There is a robin sitting on my bird feeder right now, looking in and chirping with a beak full of dried grass. I’m not sure what she wants from me, but she’s obviously in the throes of nesting. Its that time of year.
I’m nesting too, though with less dried grass. We didn’t travel in March and for the first time in memory I wasn’t chomping at the bit to get to the airport, get on an airplane, head somewhere else. In fact, as we did just that, headed westward last Friday to spend the weekend in California, I squawked and complained about it. I didn’t want to leave, I didn’t want to fly, I just wanted to feather my nest and watch spring explode. I’m amazed at my willingness to just be here, to enjoy the simplest of pleasures - the birds, the flowers, the way the sunlight falls across my bedroom in the morning.
The honeymoon is officially over, today, but I’m clearly still besotted with Tennessee. Like a bride who still sees Prince Charming in the man snoring on the other pillow in the morning, I might even breathlessly tell you that I like it even more here than I did two years ago. I might even be telling the truth. Two years! It amazes me that we have been here that long; it seems in some ways like just a few months ago that we left LA. A year – I could believe a year. But two seems impossible. I think the first months were a blur - I can hardly count them, and who could blame me? Boxes and meals out don’t really make for a sense of permanence. Last year was our first “full” year, but I spent a great deal of it working and being stressed about working and the other significant chunk travelling, the upshot of which being that I wasn’t present here in Tennessee for as much of it as I could have been. And now this, the unceremonious ending of the honeymoon phase, two years gone, just like that.
This spring is familiar, mild and bloomy, roadsides awash with color and the air scented sweetly in the long evenings. We had a thunderstorm two April 8ths ago, and I think we could hear thunder tonight (we certainly did last night – the cat was afraid and woke us for reassurance). The neighborhood is dotted with cherry trees in full bloom, and thanks to my initial neighbor envy I now have one of my own. The dogwoods are even blooming, spreading their lacy arms out to the redbuds tricked out in shocking purple – the debutante and the bad girl of the tree set. Springtime is Tennessee at her most seductive.
I enjoyed my time in California; no denying that. Being with the people I love was worth leaving my nest, worth the pangs of self-pity that I no longer live in a cosmopolitan place, worth the realization that I am a bad 80’s song and that I do love LA. We were there at the same time last year, and coming back then felt like a 2000 mile wide game of Twister. With a foot in each place and a heart in California, my hands were frantically looking for a place to find balance; I was afraid they might land in Kansas, and then what? I came back to Tennessee last April 8th and had to ask myself – well, how did I get here?
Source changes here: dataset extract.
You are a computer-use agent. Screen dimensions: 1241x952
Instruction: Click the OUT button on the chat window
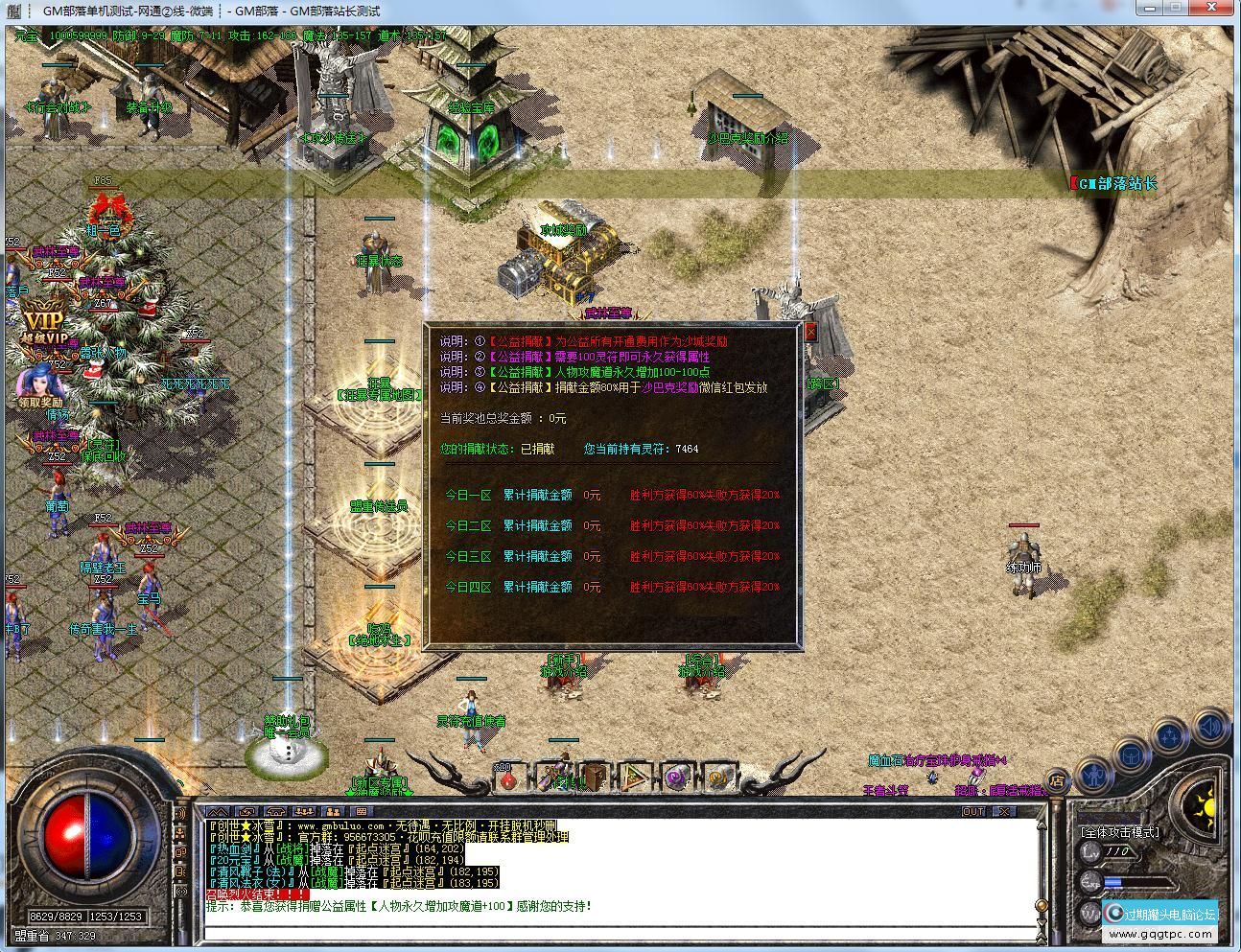[974, 811]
I liked it but it wasn’t mine and I put off the milestone until summer, hoping the dislocation would pass.
Somewhere between last April and this one, mixed in with a soggy summer and a beautiful fall, too much work and house guests galore and making friends and crying over missed ones it did, and Tennessee became home. Not just where I live, a pretty place, a nice house, friendly people – but home. I knew yesterday, as we ran errands and admired spring, that I was where I was meant to be. I’m comfortable. I like it. I miss it when I am gone and still gasp at the beauty of it when I drive to the store for a mundane errand.
I marvel at my good fortune of landing here, in this neighborhood, this town, this area, this state, even, when there are so many other places I could have ended up. Leaving LA was painful, harder than I knew at the time and still, sometimes, harder than I want it to be. The nice part of the reflection I am allowing myself today is that I know now that it was worth it, that it was the right choice. We both feel giddy to be home, happy and lighthearted and so pleased with where we are – the dislocation of last year and the anxious knot of two years ago have both gone, melted out of existence with the emergence of the daffodils this spring. Someone else can have those ruby slippers I wished for last year – I’m already where they would take me.